Kentucky Basketball: Don’t Be A Debbie Downer


In life, there are optimists and there are pessimists.  Some people always look on the bright side of life. While other always see the proverbial glass as half empty.  And still there are others that, for whatever reason, are determined to always look at life in the most completely negative way possible.

In the words of the famous Saturday Night Live recurring character: Those negative people are Debbie Downers.  Win the lottery? They’ll remind you of the taxes. Marry the mate of your dreams? They’ll remind you that half of all marriages end in divorce.  Your favorite college basketball team wins a “must win” game without, arguably their best player? They’ll remind you how this team should have been doing this from day one.

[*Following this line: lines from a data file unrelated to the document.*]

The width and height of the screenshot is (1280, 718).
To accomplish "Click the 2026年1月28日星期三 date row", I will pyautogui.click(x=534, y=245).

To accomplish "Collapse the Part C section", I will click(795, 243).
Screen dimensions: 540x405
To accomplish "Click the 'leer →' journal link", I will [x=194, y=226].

After the Missouri game on Saturday night, I tweeted out: “Don’t ask where this team has been all year, enjoy them now.” When the early season losses mounted, the familiar refrain from Big Blue Nation was, “wait until March.” And now that March is almost here and the Wildcats played their best game of the year, we’re going to complain? Really?

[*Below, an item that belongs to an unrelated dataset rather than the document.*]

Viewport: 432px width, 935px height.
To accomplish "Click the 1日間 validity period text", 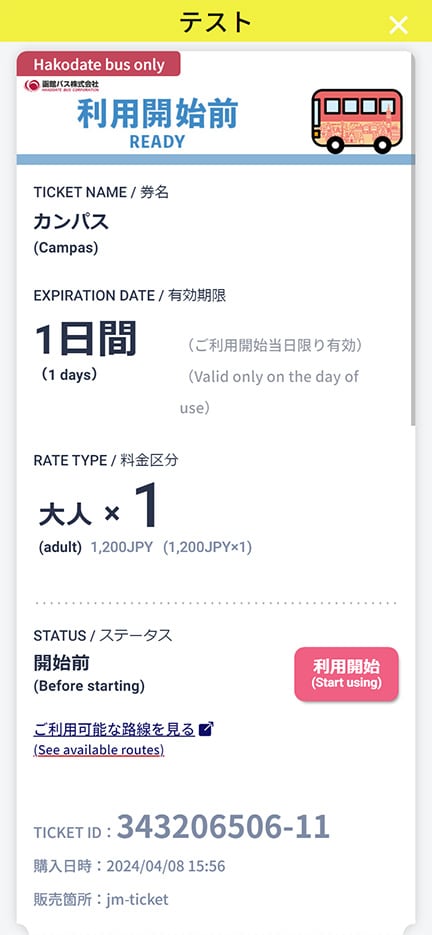I will (85, 339).
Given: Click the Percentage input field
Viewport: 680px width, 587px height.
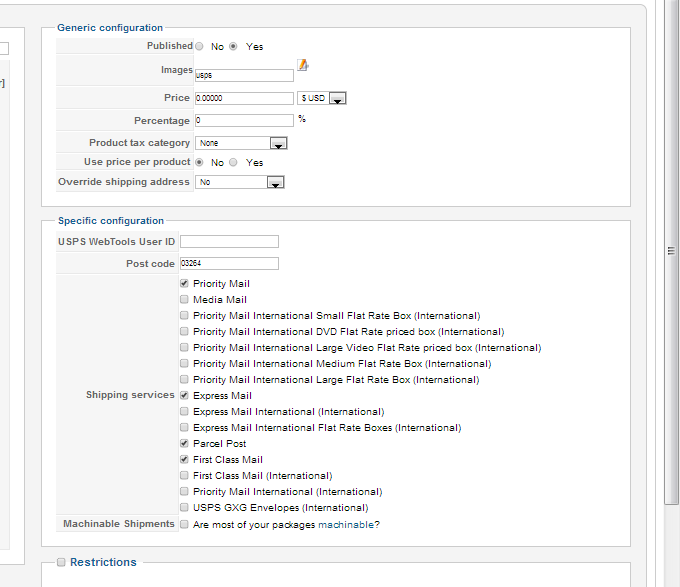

One many levels, the 2012 National Championship team spoiled us. One of the most glaring examples is how our collective view on how teams come together.  If you’ve never played competitive basketball, you might be unaware of how much time and effort it takes to become a “team.” Even playing pick up games at the YMCA, it takes time to learn your teammates tendencies, their likes, their dislikes and how to space on offense and rotate and communicate on defense. I think we can all admit that Anthony Davis and company learned at an accelerated rate. This year’s Wildcats is how a team of freshmen is supposed to look.

The sample size is admittedly small, but I would like to know how many teams can replace their top 6 players and not miss a beat. My guess would be, not many. And how many teams would have to learn on the run like this team with the glare of Kentucky Basketball shining and having the target of the “defending national champion”on their back? My guess is not many teams would reach or exceed those mammoth expectations.  Everyone knew this team was going to be a work in progress for most of the season, but can we really disappointed that the work has been harder and taken longer than anyone anticipated?

This is not to excuse some of the poor play from this team.  Alex Poythress has been wildly inconsistent. Archie Goodwin has just been wild.  Ryan Harrow and Kyle Wiltjer haven’t consistently provided the much needed leadership for this team, being veterans of head coach John Calipari’s system.  The first half at Florida was horrible. And the second Tennessee game was an absolute abomination.  But with all that being said, how good did the Cats look against the Mizzou Tigers? With every reason to quit, they didn’t.

I understand that Phil Pressey got into the lane at will against the Cats. But, he’s done that to a lot of people (averaging 12 points and 7.0 assists per game). And Alex Oriachi contributing 16 points and 15 rebounds made most of the folks in Blue wish he had come to Lexington (as was rumored for a bit this summer). The thing is, the Wildcats got down early. And they didn’t quit.  The sequence of the game occurred at the end of the first half.  MU’s Pressey hit a three with less than 5 seconds left. The Cats inbounded the ball and Willie Cauley-Stein hustled down the floor to get a dunk as the buzzer sounded. The Cats did not quit.

For most of the season, I’ve heard and seen people say that this team is selfish, they’re only playing for themselves. And I cannot disagree more.  There have been seasons where the team that Kentucky put on the floor clearly had tuned out the head coach, where they clearly were going through the motions and were just waiting for season to end so they could go on with their lives. And this team, to me, isn’t one of them. They just needed a leader, on the floor, to show them the way and to hold them accountable.

Feb 23, 2013; Lexington, KY, USA; Kentucky Wildcats guard Julius Mays (34) celebrates after hitting a shot against the Missouri Tigers in the second half at Rupp Arena. Kentucky defeated Missouri 90-83. Mandatory Credit: Mark Zerof-USA TODAY Sports

I’m of the mind that every truly successful team, championship level team, needs “The Man,” a player that the others listened to as the unquestioned leader. Someone on the court that could show the team the way Kentucky Basketball should be played.  As Paul points out, when last year’s team need a big play, Darius Miller did it. In 2011, John Harrellson turned in a spectacular post season performance to help lead the Cats back to the Final Four. Until recently, this team was without that leader. Now? I think you should meet Mr. Julius “Big Shot” Mays.

If you’re blueprint for “successful” Kentucky teams are the 2012 and 1996 editions, you’re going to be disappointed. A lot. Kentucky has had two of the historically great college basketball teams. The Wildcats have fielded a men’s basketball team for over 100 years.  There are going to be some seasons that have more losses than we, as fans are used to. There are going to be some players that frustrate us because they don’t seem to get it or play hard or whatever. And legitimate criticisms are, I feel, always warranted. But if you can’t be happy that the team’s biggest win and most complete game happens with March and the college hoops post season on the horizon… you’re a Debbie Downer.